## WHAT IS REQUIRED:
Rewrite the lines below as a JSON list of strings, one string per line, skipping any blank lines and leaving the pictures out.

## DATA PROVIDED:
((

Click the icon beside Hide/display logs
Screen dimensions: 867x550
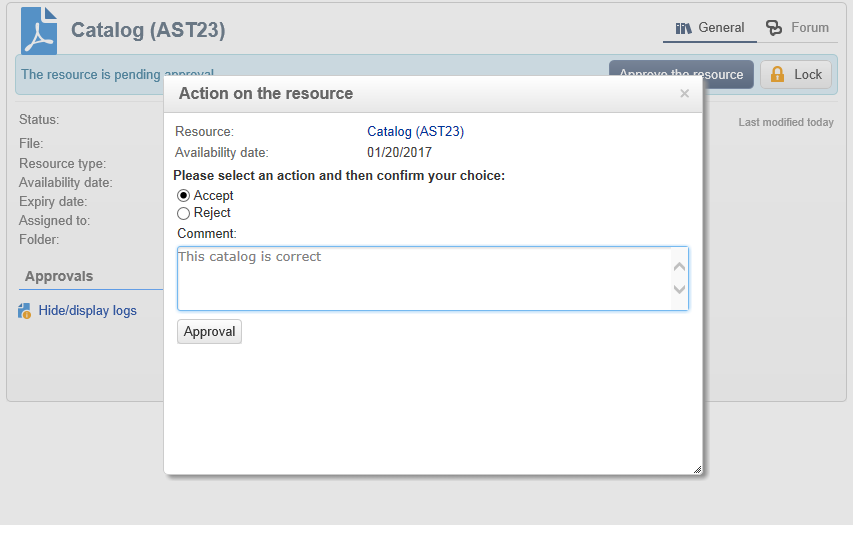tap(25, 311)
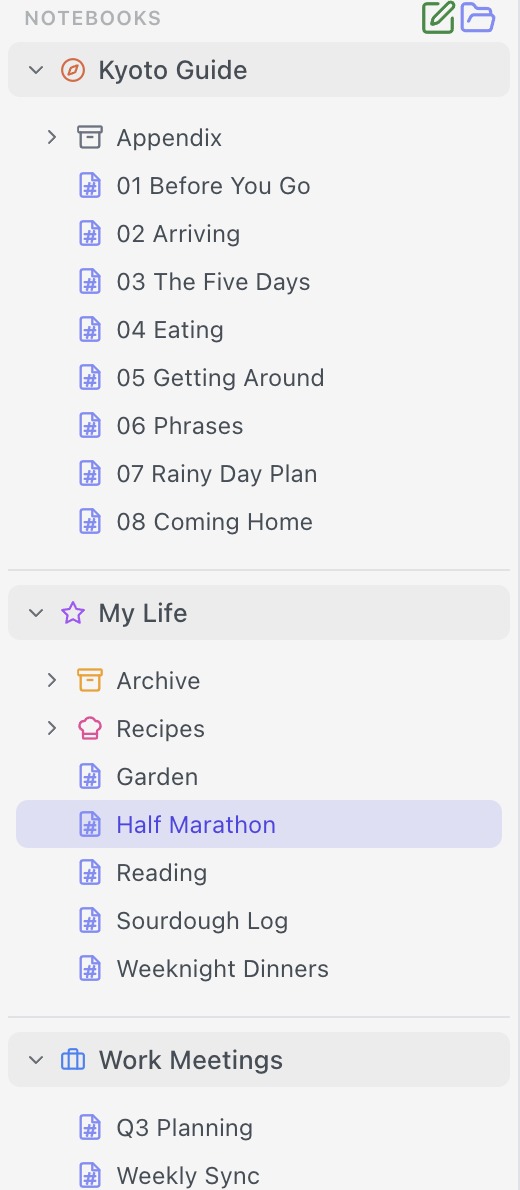This screenshot has width=520, height=1190.
Task: Click the My Life star icon
Action: click(x=73, y=613)
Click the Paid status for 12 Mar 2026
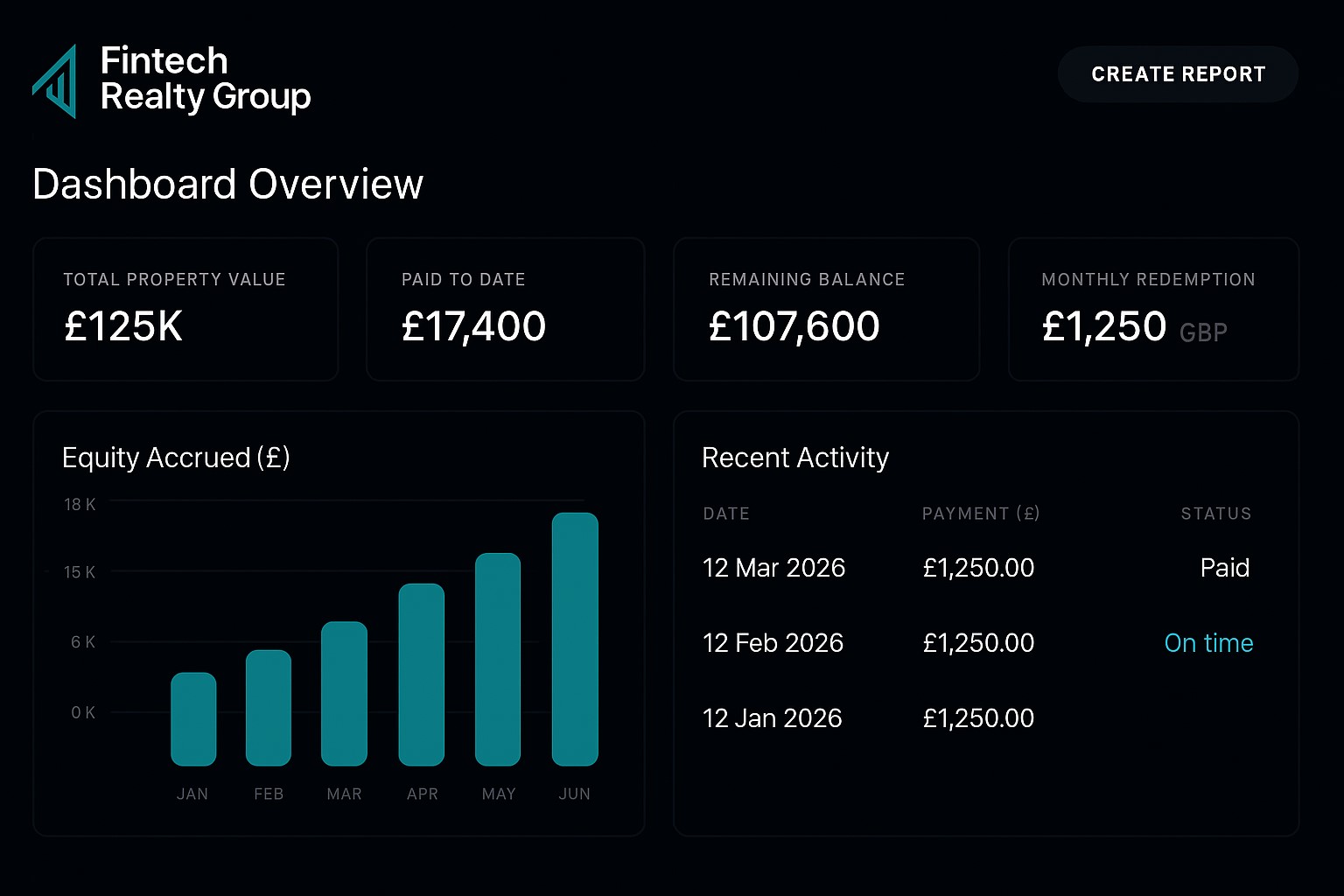The height and width of the screenshot is (896, 1344). pyautogui.click(x=1225, y=568)
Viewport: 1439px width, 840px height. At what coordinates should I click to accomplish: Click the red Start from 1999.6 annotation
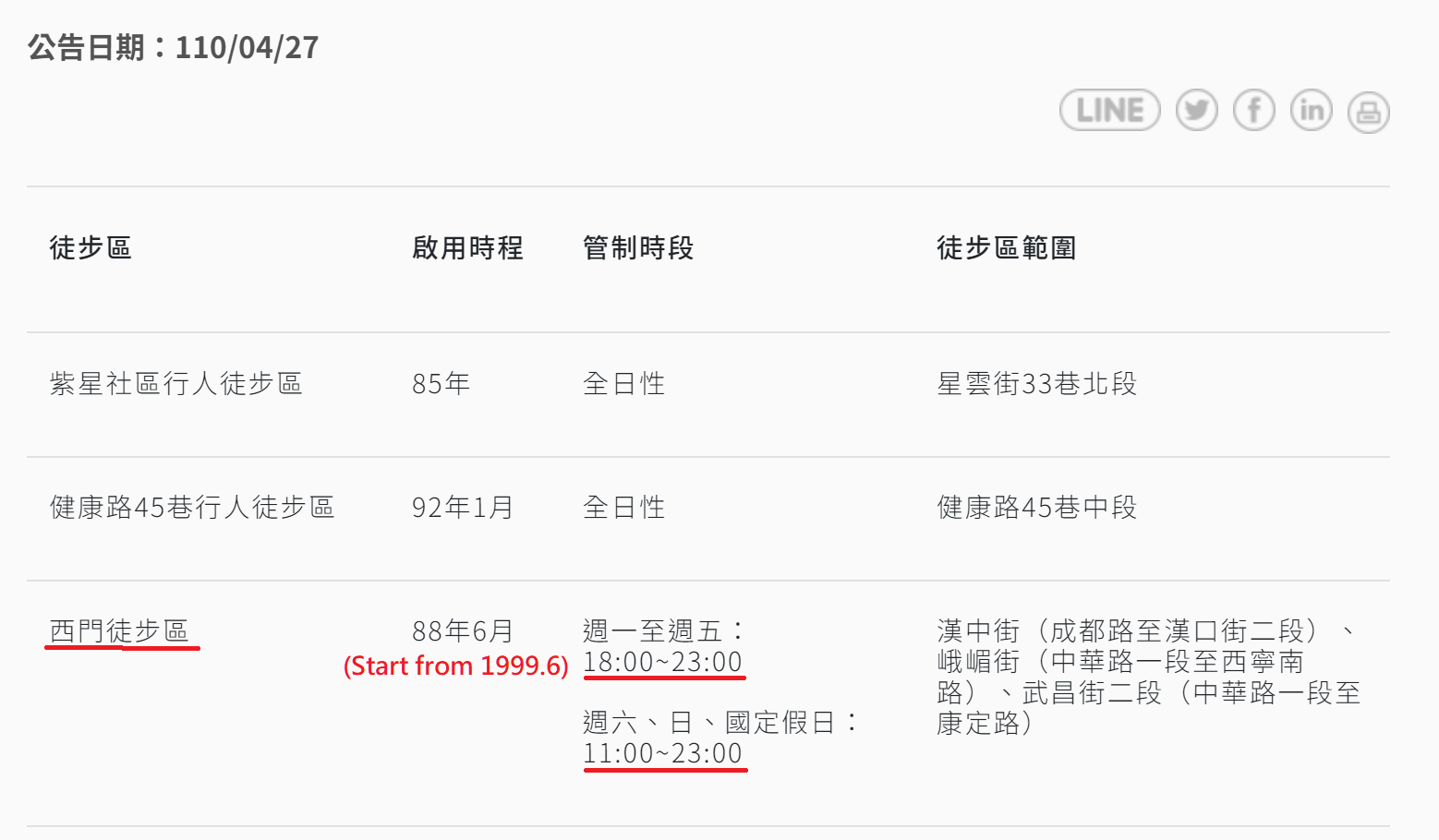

))

## RESPONSE:
[
  "Click the icon beside Hide/display logs",
  "Screen dimensions: 867x550",
  "tap(25, 311)",
  "This screenshot has width=520, height=1190.",
  "Task: Click the My Life star icon",
  "Action: click(x=73, y=613)",
  "Click the Paid status for 12 Mar 2026",
  "The height and width of the screenshot is (896, 1344). pyautogui.click(x=1225, y=568)",
  "Viewport: 1439px width, 840px height. At what coordinates should I click to accomplish: Click the red Start from 1999.6 annotation"
]